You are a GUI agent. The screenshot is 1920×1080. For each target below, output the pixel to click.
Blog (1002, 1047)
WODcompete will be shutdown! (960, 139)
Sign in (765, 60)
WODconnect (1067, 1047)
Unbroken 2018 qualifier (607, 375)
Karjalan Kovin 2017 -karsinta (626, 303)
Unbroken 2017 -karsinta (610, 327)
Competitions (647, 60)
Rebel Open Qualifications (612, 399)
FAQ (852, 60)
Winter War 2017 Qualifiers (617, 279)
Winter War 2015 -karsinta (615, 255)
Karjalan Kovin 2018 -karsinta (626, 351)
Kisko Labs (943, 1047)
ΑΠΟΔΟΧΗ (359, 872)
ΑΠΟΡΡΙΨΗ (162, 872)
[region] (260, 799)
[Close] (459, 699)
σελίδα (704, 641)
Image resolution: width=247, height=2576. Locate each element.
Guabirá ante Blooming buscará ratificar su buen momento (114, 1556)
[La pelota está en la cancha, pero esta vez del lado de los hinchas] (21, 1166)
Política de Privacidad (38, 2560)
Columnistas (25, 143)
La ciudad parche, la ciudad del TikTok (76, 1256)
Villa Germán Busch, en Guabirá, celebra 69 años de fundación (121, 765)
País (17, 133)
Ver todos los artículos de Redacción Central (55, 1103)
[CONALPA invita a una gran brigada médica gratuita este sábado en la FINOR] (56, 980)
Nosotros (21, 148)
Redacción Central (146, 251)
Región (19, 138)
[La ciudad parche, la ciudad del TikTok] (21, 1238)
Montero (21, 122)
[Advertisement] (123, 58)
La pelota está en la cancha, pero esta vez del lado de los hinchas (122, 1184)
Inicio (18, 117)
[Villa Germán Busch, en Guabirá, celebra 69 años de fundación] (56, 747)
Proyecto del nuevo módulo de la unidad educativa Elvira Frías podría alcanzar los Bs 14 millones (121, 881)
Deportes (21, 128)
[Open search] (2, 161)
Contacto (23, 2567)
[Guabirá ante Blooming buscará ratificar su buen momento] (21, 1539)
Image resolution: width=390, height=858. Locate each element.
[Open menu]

^^^^^^^^^^^^^^^^

What you should produce is an exact retyping of every line above.

You are a GUI agent. The screenshot is 1920×1080. For each target below, output the pixel to click.
Blog (1002, 1047)
WODcompete will be shutdown! (960, 139)
Sign in (765, 60)
WODconnect (1067, 1047)
Unbroken 2018 qualifier (607, 375)
Karjalan Kovin 2017 -karsinta (626, 303)
Unbroken 2017 -karsinta (610, 327)
Competitions (647, 60)
Rebel Open Qualifications (612, 399)
FAQ (852, 60)
Winter War 2017 Qualifiers (617, 279)
Winter War 2015 -karsinta (615, 255)
Karjalan Kovin 2018 -karsinta (626, 351)
Kisko Labs (943, 1047)
ΑΠΟΔΟΧΗ (359, 872)
ΑΠΟΡΡΙΨΗ (162, 872)
[region] (260, 799)
[Close] (459, 699)
σελίδα (704, 641)
Image resolution: width=247, height=2576. Locate each element.
Guabirá ante Blooming buscará ratificar su buen momento (114, 1556)
[La pelota está en la cancha, pero esta vez del lado de los hinchas] (21, 1166)
Política de Privacidad (38, 2560)
Columnistas (25, 143)
La ciudad parche, la ciudad del TikTok (76, 1256)
Villa Germán Busch, en Guabirá, celebra 69 años de fundación (121, 765)
País (17, 133)
Ver todos los artículos de Redacción Central (55, 1103)
[CONALPA invita a una gran brigada médica gratuita este sábado en la FINOR] (56, 980)
Nosotros (21, 148)
Redacción Central (146, 251)
Región (19, 138)
[La ciudad parche, la ciudad del TikTok] (21, 1238)
Montero (21, 122)
[Advertisement] (123, 58)
La pelota está en la cancha, pero esta vez del lado de los hinchas (122, 1184)
Inicio (18, 117)
[Villa Germán Busch, en Guabirá, celebra 69 años de fundación] (56, 747)
Proyecto del nuevo módulo de la unidad educativa Elvira Frías podría alcanzar los Bs 14 millones (121, 881)
Deportes (21, 128)
[Open search] (2, 161)
Contacto (23, 2567)
[Guabirá ante Blooming buscará ratificar su buen momento] (21, 1539)
Image resolution: width=390, height=858. Locate each element.
[Open menu]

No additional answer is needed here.